Segment Start: Data records
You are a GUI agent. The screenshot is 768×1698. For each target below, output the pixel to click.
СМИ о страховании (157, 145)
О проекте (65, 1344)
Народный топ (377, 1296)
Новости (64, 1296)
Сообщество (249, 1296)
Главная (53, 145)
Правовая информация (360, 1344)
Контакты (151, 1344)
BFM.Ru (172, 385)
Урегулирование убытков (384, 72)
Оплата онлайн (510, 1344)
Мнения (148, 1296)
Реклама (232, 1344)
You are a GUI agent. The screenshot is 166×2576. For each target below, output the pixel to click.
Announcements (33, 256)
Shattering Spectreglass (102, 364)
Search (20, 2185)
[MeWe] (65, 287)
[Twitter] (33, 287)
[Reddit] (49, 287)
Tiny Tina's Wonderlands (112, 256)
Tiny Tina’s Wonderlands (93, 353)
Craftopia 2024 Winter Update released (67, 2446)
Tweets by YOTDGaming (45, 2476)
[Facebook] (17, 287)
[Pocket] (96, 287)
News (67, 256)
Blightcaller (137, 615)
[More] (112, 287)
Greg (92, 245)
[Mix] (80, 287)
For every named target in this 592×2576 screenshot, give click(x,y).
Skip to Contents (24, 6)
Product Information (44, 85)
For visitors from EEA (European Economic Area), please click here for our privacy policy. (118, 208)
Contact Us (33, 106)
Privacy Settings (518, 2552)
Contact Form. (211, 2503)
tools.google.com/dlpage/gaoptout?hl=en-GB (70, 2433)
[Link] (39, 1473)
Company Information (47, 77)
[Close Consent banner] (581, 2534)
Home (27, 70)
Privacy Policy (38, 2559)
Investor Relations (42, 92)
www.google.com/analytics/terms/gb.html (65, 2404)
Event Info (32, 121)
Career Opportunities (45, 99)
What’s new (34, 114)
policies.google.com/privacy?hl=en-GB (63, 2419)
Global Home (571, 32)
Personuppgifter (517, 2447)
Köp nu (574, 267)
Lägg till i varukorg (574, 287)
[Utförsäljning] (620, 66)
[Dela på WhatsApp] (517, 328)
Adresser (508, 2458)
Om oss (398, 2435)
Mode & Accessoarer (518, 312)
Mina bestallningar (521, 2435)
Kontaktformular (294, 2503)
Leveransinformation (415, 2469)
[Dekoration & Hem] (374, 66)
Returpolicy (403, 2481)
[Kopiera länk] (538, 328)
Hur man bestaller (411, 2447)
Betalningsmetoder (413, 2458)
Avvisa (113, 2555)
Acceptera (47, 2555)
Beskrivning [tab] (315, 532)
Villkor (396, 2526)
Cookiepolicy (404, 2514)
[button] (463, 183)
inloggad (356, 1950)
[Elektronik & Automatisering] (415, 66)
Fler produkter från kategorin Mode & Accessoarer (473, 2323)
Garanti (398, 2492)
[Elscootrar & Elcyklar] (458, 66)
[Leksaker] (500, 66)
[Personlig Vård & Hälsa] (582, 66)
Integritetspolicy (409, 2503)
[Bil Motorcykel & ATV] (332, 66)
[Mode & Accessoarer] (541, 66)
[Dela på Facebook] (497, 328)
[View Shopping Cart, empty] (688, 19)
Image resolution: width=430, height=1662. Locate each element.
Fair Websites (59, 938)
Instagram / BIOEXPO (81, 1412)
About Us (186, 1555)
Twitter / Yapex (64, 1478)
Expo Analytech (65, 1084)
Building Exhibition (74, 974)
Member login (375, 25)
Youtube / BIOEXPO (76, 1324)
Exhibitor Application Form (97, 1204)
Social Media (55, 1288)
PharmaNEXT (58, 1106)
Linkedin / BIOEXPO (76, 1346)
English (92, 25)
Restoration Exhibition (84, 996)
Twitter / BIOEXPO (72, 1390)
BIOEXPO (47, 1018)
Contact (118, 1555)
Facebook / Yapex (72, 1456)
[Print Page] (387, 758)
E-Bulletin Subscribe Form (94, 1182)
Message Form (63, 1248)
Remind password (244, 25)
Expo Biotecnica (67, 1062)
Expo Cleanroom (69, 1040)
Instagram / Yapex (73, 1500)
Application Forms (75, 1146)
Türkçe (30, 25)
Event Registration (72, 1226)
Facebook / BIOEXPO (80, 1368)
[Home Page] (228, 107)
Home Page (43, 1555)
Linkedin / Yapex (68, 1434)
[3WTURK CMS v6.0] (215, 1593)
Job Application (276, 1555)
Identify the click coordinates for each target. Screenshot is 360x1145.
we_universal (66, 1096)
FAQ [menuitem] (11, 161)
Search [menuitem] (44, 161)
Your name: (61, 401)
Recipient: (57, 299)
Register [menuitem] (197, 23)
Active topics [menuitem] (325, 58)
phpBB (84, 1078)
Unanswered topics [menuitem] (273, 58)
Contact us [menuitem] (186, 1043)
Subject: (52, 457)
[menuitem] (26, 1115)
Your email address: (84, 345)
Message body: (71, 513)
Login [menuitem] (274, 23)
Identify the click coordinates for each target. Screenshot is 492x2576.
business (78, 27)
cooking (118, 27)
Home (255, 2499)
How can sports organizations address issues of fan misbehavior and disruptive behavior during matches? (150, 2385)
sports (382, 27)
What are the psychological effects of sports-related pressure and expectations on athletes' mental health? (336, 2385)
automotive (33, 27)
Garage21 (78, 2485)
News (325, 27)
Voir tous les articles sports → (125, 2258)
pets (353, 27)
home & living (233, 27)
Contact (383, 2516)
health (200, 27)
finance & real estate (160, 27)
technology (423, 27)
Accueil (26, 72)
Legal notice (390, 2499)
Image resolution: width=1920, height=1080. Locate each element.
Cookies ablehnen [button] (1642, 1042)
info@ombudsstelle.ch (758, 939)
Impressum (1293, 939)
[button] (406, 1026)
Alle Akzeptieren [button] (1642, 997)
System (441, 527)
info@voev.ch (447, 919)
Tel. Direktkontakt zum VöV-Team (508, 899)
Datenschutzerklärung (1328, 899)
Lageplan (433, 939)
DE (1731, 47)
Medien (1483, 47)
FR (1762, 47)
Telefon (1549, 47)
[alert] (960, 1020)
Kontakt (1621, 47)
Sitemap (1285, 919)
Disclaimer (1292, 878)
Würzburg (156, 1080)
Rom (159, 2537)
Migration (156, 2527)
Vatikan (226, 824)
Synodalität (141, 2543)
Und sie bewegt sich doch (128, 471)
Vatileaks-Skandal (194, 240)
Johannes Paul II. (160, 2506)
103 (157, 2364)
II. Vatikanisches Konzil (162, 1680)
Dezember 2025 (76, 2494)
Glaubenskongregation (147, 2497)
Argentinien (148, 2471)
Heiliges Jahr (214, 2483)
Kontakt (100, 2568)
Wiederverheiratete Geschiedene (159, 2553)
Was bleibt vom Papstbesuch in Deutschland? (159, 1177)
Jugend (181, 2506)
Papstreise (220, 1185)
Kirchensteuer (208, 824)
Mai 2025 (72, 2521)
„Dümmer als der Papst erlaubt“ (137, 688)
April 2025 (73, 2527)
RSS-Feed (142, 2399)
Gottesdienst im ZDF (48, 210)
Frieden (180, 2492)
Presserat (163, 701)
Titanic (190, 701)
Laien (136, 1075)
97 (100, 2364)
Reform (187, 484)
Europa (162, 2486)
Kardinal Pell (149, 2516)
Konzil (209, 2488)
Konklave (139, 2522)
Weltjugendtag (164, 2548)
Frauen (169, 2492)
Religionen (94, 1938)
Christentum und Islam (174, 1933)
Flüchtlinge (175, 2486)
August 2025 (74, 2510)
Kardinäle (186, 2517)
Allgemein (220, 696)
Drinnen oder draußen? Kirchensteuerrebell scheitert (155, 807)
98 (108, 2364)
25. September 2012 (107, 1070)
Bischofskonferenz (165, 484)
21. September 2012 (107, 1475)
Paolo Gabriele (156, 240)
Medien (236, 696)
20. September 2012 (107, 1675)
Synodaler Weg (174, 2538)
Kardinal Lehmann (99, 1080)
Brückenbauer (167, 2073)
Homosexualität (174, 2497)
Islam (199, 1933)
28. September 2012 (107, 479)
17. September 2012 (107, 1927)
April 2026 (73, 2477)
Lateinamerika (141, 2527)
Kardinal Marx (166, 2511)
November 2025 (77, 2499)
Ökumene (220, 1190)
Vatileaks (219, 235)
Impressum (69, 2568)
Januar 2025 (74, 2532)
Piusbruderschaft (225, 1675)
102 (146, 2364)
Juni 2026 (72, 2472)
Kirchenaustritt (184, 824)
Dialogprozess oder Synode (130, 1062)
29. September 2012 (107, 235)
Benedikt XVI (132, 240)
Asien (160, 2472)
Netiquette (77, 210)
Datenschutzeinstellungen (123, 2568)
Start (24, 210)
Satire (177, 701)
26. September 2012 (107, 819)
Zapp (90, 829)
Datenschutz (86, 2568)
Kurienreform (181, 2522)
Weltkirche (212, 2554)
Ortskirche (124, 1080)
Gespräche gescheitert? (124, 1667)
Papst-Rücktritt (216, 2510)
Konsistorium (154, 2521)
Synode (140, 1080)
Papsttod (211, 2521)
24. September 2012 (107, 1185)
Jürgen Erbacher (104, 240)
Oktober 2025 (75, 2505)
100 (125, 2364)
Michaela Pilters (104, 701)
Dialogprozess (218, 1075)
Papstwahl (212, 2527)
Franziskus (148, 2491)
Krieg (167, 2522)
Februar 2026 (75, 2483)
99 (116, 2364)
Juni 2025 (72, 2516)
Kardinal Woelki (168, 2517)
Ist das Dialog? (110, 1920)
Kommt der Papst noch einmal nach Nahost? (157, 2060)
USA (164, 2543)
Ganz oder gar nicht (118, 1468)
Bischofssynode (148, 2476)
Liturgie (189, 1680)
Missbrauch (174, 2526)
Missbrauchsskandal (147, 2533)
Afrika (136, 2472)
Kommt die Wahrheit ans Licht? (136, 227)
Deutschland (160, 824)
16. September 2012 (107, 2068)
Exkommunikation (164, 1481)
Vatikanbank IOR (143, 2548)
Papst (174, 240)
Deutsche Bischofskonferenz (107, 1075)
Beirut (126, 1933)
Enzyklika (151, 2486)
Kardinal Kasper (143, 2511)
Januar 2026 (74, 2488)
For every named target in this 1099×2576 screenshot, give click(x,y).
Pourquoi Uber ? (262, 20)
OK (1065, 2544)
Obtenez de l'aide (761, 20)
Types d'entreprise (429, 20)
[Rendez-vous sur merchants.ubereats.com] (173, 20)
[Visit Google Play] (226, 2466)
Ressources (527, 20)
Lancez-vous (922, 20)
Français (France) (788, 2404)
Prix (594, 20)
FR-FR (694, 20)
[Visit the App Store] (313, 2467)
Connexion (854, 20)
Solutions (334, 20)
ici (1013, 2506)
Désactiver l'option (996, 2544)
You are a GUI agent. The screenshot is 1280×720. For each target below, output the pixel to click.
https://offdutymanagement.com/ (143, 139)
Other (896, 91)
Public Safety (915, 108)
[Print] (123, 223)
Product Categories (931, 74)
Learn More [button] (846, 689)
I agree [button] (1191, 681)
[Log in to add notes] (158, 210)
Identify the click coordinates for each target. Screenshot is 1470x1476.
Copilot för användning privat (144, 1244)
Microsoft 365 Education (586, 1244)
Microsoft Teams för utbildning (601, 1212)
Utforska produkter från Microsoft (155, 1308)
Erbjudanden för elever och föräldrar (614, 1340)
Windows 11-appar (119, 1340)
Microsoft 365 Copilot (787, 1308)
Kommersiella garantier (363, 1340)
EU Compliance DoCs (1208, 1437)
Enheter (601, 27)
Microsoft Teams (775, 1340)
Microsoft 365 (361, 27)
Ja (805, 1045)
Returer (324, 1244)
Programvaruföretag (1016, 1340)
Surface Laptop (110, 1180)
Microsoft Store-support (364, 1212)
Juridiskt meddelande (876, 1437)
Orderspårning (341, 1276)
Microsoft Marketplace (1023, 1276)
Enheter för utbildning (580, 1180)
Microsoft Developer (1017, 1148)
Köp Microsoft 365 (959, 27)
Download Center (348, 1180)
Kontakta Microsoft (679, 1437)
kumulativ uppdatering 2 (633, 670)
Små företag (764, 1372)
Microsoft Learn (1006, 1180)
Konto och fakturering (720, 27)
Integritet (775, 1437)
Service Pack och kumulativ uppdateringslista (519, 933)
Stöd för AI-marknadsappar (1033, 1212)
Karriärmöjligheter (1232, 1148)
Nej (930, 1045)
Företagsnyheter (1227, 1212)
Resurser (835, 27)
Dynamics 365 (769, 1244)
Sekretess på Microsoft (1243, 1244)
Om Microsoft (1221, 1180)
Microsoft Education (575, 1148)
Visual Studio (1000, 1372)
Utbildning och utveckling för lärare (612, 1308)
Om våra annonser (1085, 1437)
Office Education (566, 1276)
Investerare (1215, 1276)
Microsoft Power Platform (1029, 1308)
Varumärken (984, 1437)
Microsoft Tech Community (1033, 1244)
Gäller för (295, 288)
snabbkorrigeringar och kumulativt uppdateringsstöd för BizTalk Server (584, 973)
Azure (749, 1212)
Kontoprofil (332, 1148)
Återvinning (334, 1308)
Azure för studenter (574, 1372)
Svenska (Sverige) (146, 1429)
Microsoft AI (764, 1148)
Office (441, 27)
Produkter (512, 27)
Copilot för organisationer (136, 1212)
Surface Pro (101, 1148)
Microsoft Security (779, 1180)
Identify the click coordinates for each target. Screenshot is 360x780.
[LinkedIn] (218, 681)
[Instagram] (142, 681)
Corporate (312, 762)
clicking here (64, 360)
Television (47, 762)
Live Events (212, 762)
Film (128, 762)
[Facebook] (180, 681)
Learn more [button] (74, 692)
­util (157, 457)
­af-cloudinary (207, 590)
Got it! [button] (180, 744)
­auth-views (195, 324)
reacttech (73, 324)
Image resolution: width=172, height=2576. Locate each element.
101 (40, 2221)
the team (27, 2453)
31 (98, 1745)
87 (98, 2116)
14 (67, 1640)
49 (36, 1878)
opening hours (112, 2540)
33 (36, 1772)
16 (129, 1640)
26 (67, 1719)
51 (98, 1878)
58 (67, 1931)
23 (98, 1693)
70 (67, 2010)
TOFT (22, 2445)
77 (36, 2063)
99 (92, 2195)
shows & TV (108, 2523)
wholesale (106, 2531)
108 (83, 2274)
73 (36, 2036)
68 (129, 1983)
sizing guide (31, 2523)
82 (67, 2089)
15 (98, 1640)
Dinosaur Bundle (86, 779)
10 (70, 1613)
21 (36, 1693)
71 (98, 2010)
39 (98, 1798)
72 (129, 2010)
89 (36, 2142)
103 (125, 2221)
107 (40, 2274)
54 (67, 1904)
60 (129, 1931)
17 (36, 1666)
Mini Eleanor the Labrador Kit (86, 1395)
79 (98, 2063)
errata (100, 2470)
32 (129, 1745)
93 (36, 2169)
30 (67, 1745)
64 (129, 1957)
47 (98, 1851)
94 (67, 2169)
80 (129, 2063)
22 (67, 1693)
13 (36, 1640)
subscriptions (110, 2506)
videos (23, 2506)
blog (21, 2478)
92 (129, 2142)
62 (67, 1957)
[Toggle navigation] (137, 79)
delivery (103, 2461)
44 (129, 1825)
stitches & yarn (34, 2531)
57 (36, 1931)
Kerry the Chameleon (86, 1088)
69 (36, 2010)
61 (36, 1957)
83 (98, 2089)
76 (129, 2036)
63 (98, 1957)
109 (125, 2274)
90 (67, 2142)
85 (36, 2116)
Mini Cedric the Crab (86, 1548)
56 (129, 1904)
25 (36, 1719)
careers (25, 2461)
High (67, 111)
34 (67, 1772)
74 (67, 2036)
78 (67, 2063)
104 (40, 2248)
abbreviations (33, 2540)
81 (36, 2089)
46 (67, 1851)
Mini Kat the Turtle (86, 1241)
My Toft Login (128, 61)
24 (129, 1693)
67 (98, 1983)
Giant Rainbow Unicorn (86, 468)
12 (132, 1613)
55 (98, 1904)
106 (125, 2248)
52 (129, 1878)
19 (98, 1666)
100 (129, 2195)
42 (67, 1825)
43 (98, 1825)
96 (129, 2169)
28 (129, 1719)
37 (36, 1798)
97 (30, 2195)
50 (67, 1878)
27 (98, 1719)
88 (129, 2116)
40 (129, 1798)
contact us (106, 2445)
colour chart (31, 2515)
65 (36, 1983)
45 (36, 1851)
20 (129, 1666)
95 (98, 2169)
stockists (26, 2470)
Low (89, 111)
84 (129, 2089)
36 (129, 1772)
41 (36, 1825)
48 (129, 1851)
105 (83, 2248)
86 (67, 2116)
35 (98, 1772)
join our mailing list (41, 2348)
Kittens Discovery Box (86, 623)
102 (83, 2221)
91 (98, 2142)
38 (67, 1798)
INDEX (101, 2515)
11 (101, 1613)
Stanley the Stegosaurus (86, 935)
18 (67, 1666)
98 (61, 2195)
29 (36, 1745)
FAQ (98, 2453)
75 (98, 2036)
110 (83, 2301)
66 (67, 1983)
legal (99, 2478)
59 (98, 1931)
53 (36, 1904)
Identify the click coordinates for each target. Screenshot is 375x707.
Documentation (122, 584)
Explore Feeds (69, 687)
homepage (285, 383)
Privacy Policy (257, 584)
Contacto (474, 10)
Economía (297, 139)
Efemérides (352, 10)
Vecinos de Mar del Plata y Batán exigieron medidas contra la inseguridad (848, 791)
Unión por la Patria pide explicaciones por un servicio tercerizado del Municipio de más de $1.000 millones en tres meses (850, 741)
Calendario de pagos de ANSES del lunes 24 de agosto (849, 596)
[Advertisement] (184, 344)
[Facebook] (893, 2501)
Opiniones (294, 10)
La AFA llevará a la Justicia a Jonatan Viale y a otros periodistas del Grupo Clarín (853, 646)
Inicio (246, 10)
Segment End: Data records
> **Directions**
All lines in the listing above from the line containing "Новости (64, 1296)" to the line containing "What’s new (34, 114)", inclusive, should be retyped exactly; no other lines should appear.

> **Solution**
Новости (64, 1296)
Сообщество (249, 1296)
Главная (53, 145)
Правовая информация (360, 1344)
Контакты (151, 1344)
BFM.Ru (172, 385)
Урегулирование убытков (384, 72)
Оплата онлайн (510, 1344)
Мнения (148, 1296)
Реклама (232, 1344)
You are a GUI agent. The screenshot is 166×2576. For each target below, output the pixel to click.
Announcements (33, 256)
Shattering Spectreglass (102, 364)
Search (20, 2185)
[MeWe] (65, 287)
[Twitter] (33, 287)
[Reddit] (49, 287)
Tiny Tina's Wonderlands (112, 256)
Tiny Tina’s Wonderlands (93, 353)
Craftopia 2024 Winter Update released (67, 2446)
Tweets by YOTDGaming (45, 2476)
[Facebook] (17, 287)
[Pocket] (96, 287)
News (67, 256)
Blightcaller (137, 615)
[More] (112, 287)
Greg (92, 245)
[Mix] (80, 287)
For every named target in this 592×2576 screenshot, give click(x,y).
Skip to Contents (24, 6)
Product Information (44, 85)
For visitors from EEA (European Economic Area), please click here for our privacy policy. (118, 208)
Contact Us (33, 106)
Privacy Settings (518, 2552)
Contact Form. (211, 2503)
tools.google.com/dlpage/gaoptout?hl=en-GB (70, 2433)
[Link] (39, 1473)
Company Information (47, 77)
[Close Consent banner] (581, 2534)
Home (27, 70)
Privacy Policy (38, 2559)
Investor Relations (42, 92)
www.google.com/analytics/terms/gb.html (65, 2404)
Event Info (32, 121)
Career Opportunities (45, 99)
What’s new (34, 114)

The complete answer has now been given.